Exome sequencing identifies a homozygous splice site variant in RP1 as the underlying cause of autosomal recessive retinitis pigmentosa in a Pakistani family

Background: Mutations in RP1 gene are the third leading cause of inherited retinal dystrophies (IRDs) in Pakistani families. Patients: A two-generation consanguineous Pakistani family underwent both clinical and genetic analyses. Clinical examinations included visual acuity test, visual field, fundoscopy, and ocular coherence tomography (OCT). Whole exome sequencing (WES) was performed on the proband's DNA, and Sanger sequencing was performed to validate the WES findings. Splicing prediction tools such as Human Splicing Finder (HSF), NNSplice predictor, SpliceAI, MaxENTScan, and SpliceRover were used.
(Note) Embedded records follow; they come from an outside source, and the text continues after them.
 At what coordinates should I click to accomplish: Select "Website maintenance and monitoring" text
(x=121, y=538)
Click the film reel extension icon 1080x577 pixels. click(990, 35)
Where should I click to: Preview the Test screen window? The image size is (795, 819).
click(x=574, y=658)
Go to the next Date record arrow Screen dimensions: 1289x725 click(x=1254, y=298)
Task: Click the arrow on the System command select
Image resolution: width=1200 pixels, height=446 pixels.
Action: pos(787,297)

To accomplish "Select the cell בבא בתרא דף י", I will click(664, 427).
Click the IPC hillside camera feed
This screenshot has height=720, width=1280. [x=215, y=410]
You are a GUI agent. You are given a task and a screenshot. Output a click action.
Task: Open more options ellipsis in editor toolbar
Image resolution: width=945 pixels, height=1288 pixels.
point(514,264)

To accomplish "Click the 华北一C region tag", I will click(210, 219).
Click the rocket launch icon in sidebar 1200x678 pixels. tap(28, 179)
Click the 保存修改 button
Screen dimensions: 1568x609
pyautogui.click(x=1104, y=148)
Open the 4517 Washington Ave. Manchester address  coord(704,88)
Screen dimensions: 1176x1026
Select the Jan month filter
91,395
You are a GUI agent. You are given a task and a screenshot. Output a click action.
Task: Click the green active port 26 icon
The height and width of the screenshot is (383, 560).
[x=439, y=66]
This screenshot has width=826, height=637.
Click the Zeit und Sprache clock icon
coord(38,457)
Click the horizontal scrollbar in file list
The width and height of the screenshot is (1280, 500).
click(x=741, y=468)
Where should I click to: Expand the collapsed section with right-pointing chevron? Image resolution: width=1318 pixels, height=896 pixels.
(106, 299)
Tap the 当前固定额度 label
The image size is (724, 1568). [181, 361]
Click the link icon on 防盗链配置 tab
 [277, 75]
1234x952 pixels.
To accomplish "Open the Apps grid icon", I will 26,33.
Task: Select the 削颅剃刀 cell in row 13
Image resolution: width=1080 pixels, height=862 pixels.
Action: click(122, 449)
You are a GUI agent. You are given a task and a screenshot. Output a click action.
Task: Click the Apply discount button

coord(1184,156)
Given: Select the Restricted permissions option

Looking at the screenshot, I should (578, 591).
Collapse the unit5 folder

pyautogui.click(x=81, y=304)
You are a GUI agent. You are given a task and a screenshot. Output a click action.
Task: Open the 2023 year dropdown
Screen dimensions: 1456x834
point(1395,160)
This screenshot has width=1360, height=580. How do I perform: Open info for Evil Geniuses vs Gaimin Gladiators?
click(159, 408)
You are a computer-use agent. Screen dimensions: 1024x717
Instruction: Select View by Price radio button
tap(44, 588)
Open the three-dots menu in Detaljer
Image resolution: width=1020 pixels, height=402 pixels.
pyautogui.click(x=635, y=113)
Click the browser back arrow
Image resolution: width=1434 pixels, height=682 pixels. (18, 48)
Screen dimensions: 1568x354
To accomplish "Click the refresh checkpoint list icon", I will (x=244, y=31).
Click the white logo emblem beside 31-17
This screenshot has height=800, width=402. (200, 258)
Results: A nuclear family of seven children, comprising five affected individuals (four males and one female) and two healthy siblings, was recruited from northwestern Pakistan. The proband was a 49-years old male who was presented with complaints of decreased visual acuity and night blindness since early childhood. Upon clinical evaluation, the proband appeared to have severely reduced visual acuity of hand movement (HM), bilateral visual field constriction, a waxy pale disc with vascular attenuation, pigmentary bone spicules at the periphery associated with chorioretinal degeneration, diffuse macular atrophy, and horizontal nystagmus in both of his eyes. Exome sequencing (ES) in the proband identified a homozygous splice site variant (NM_006269.2: c.615 + 1G > A) in RP1 gene. In-silico analysis, genotype-phenotype co-segregation study, and literature survey strongly supported the causality of the detected variant. Conclusions: We report a previously known pathogenic splice site variant of RP1 as the underlying cause of early-onset autosomal recessive retinitis pigmentosa (arRP) in a Pakistani family. We contemplate that the detected allele might constitute a mutational hotspot in RP1.